Patsy Gillespie's widow tells of pain over bomb tweet


By Donna Deeney

Comments by a controversial commentator who attempted to justify the murder of a man used as a human bomb by the IRA are disgusting, the victim's widow has said.

Kathleen Gillespie expressed her outrage after a post on social media by Jude Collins in which he said her husband Patsy had chosen to work for the security forces even though he knew this made him a target for the Provos.

Mr Gillespie (42) was tied into his van, which had been loaded with a massive bomb on October 24, 1990.

He was told to drive it to the Army checkpoint at Coshquin while members of the IRA gang held his wife and children hostage in their home.

The device was detonated, killing Mr Gillespie, a civilian worker at an Army camp, and five soldiers.

At the time the IRA said that it didn't regard Mr Gillespie as a civilian because he worked at Fort George Army base, making him "a part of the British war machine".

Mr Collins posted on his Twitter account that "like so many others from the conflict years, his death was horrible and shocking".

"However, unlike many others, Patsy chose to do work for the 'security' forces, even after the IRA had warned that made them targets," he added.

Speaking to the Belfast Telegraph, Mrs Gillespie said the remarks were especially hurtful to hear coming so close to the anniversary of her husband's death.

She said: "I cannot comprehend why anyone who knew nothing about Patsy or me or our family would think they are in a position to make such disgusting comments. Patsy was a dedicated husband to me and a dedicated father to our children.

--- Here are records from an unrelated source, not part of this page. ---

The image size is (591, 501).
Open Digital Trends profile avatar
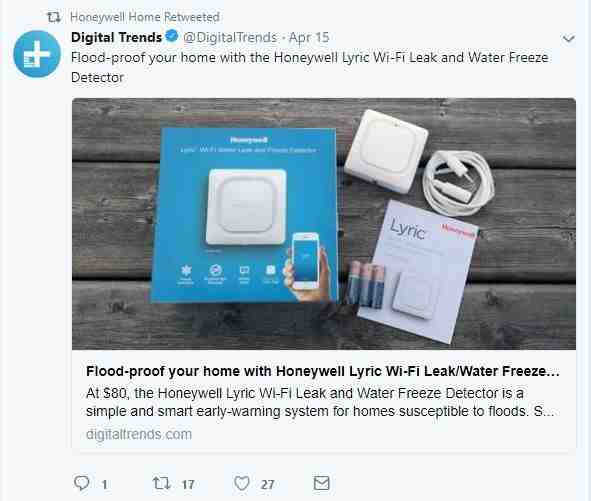tap(37, 54)
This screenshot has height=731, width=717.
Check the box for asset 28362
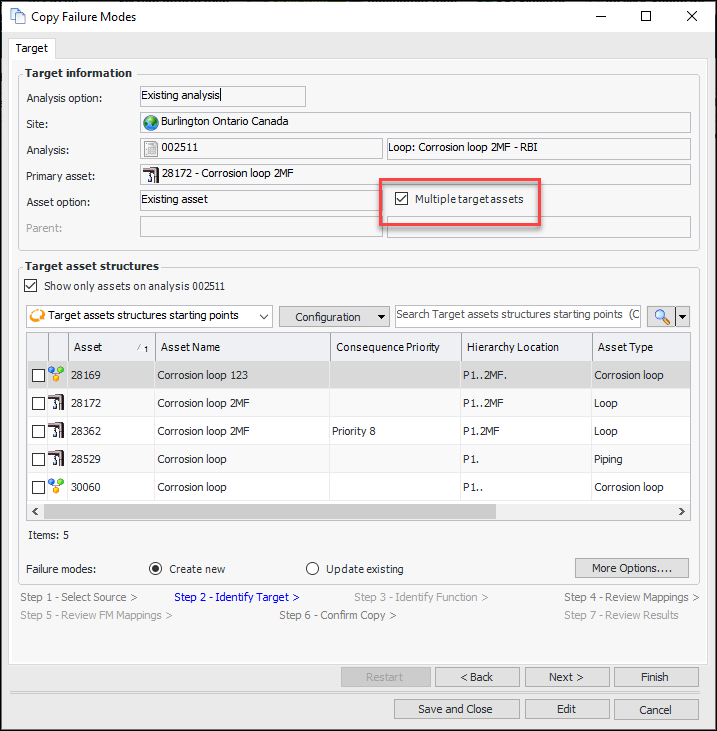click(x=38, y=431)
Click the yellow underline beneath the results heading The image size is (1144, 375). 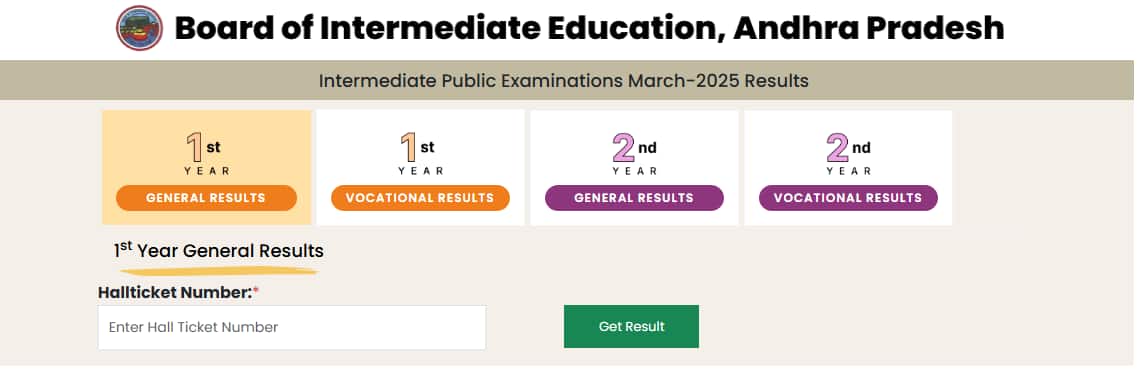click(x=219, y=271)
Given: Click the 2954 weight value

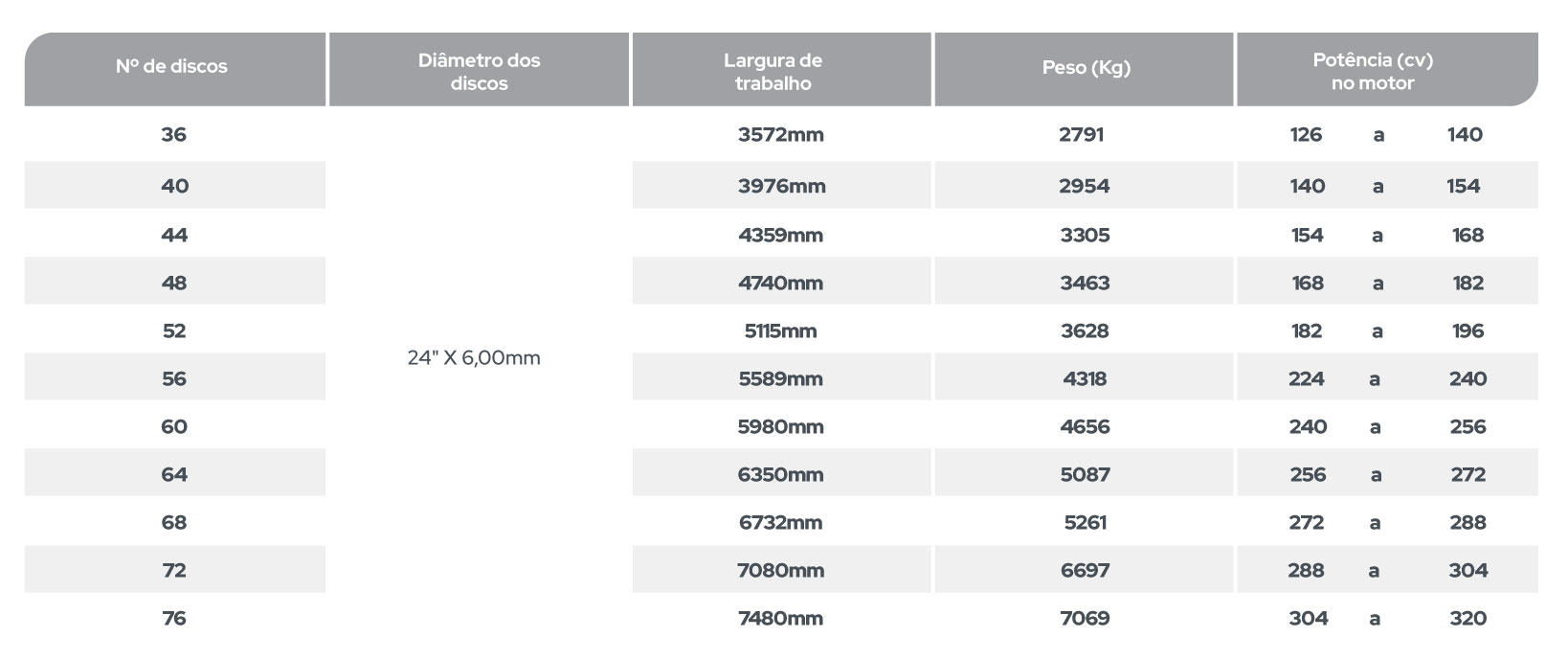Looking at the screenshot, I should (x=1084, y=186).
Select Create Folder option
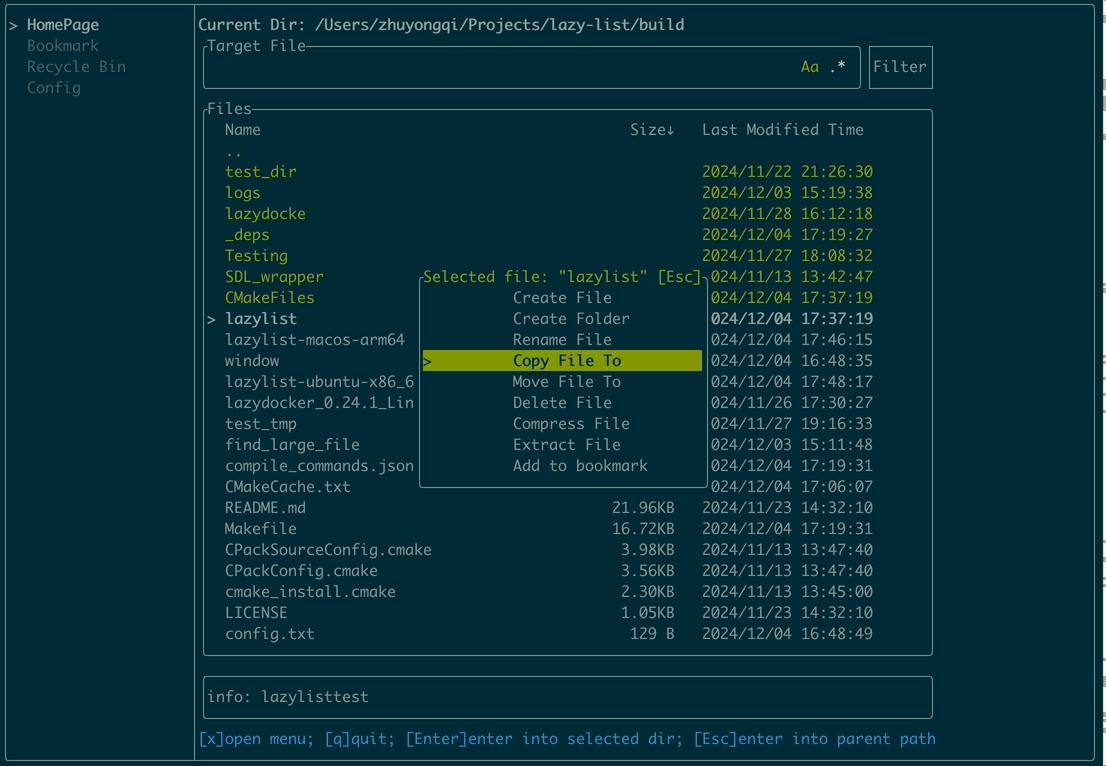Image resolution: width=1106 pixels, height=766 pixels. coord(573,318)
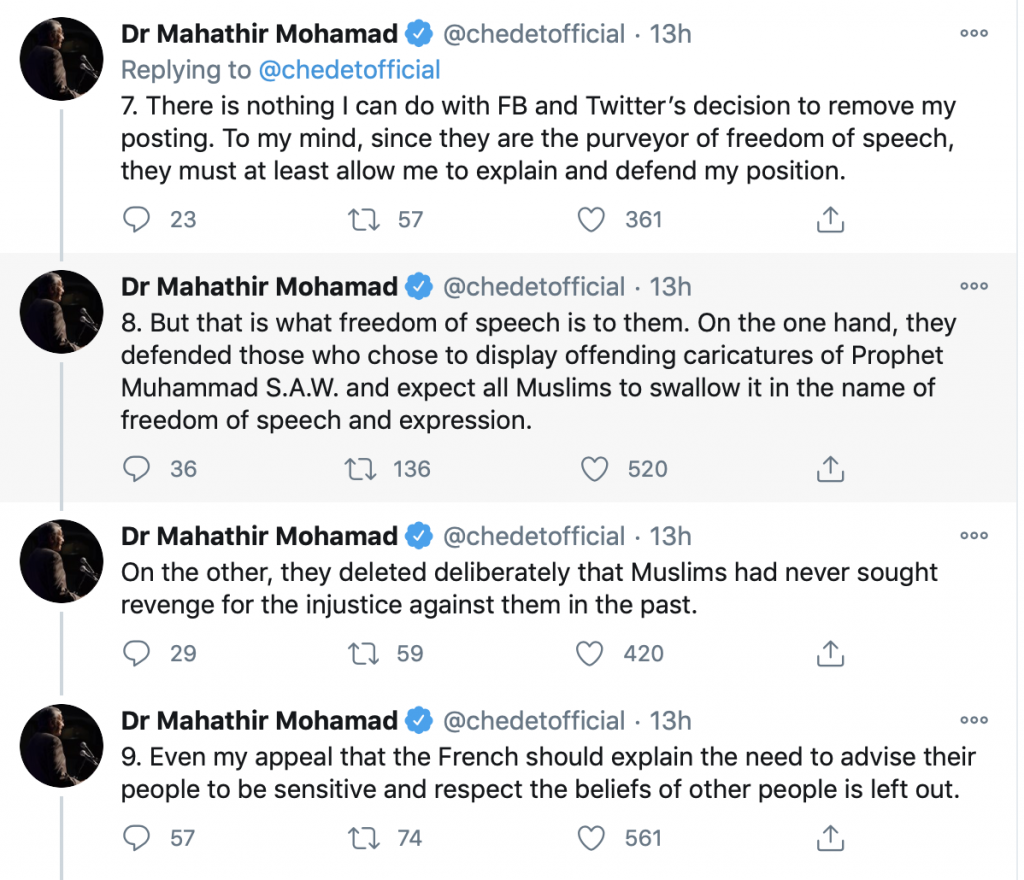The width and height of the screenshot is (1024, 880).
Task: Open the more options menu on tweet 8
Action: (973, 286)
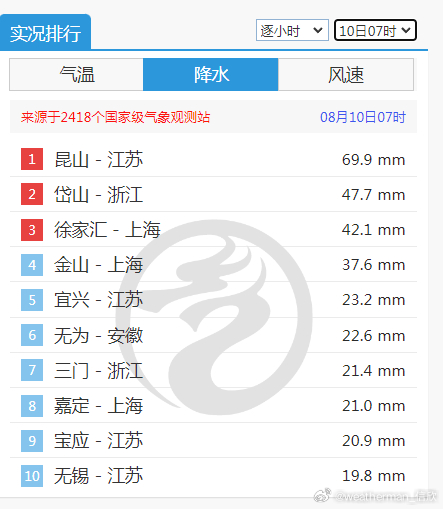Open the 逐小时 interval dropdown
Screen dimensions: 443x509
click(x=292, y=30)
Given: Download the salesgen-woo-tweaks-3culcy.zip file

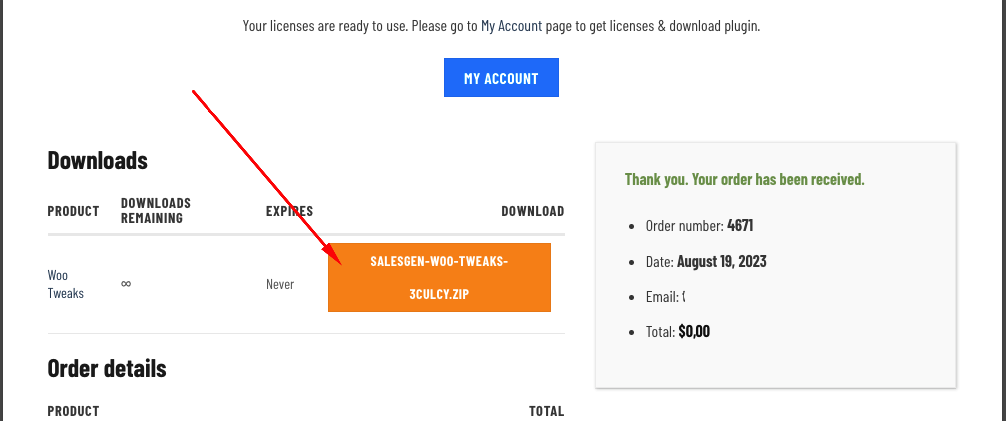Looking at the screenshot, I should coord(439,277).
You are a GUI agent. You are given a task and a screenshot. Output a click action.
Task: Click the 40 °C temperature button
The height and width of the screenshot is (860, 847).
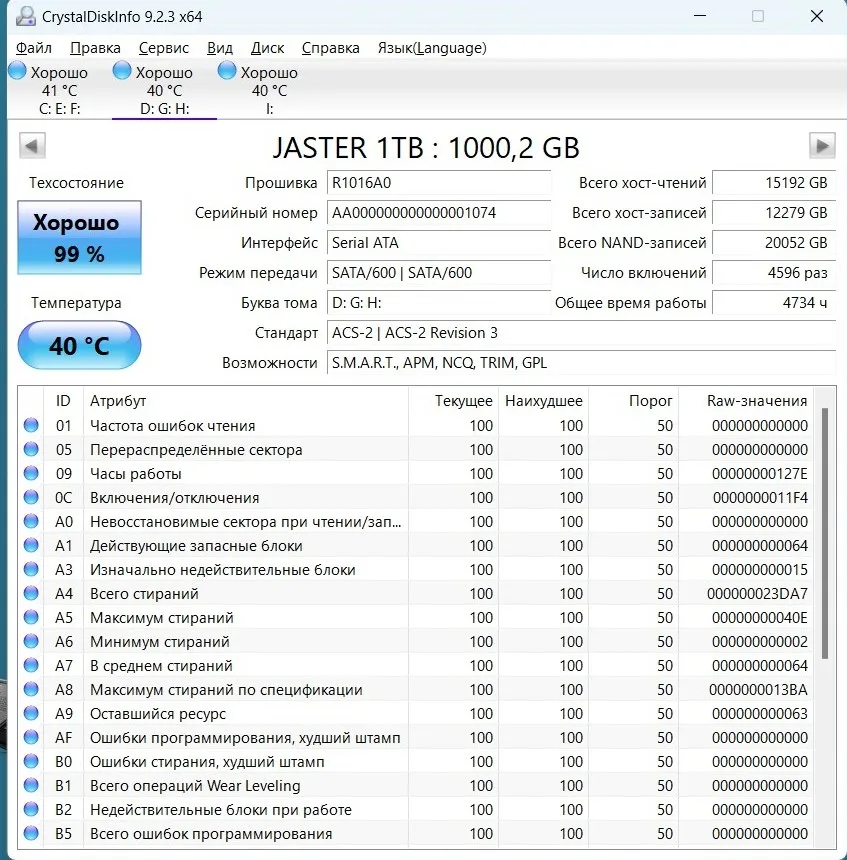pyautogui.click(x=80, y=346)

"He was a man who was doing the best he could to provide for his family during a time when work in Derry was practically non-existent.

"How dare Jude Collins try and justify or legitimise my husband's murder? I wonder did he think for one second about the hurt and pain his flippant remarks would cause me and my family, or did he not care whether we would read what he wrote?

"His comments are especially painful coming so close to the anniversary of Patsy's death, which is a difficult enough time for us. Perhaps Jude Collins would do better to stop and think before he passes remarks about people he knows nothing about, or perhaps he cares more about being controversial than stamping on people's feelings.

"I am comforted by the number of people who responded critically to his comments about Patsy, which shows not everyone is as callous as Mr Collins."

This is not the first time Mr Collins has been criticised by Troubles victims.

Last August he suggested on his blog that those who died in the Omagh bomb were not murdered. He made the comments on the 20th anniversary of the atrocity, which claimed the lives of 29 people, including a mother pregnant with unborn twins.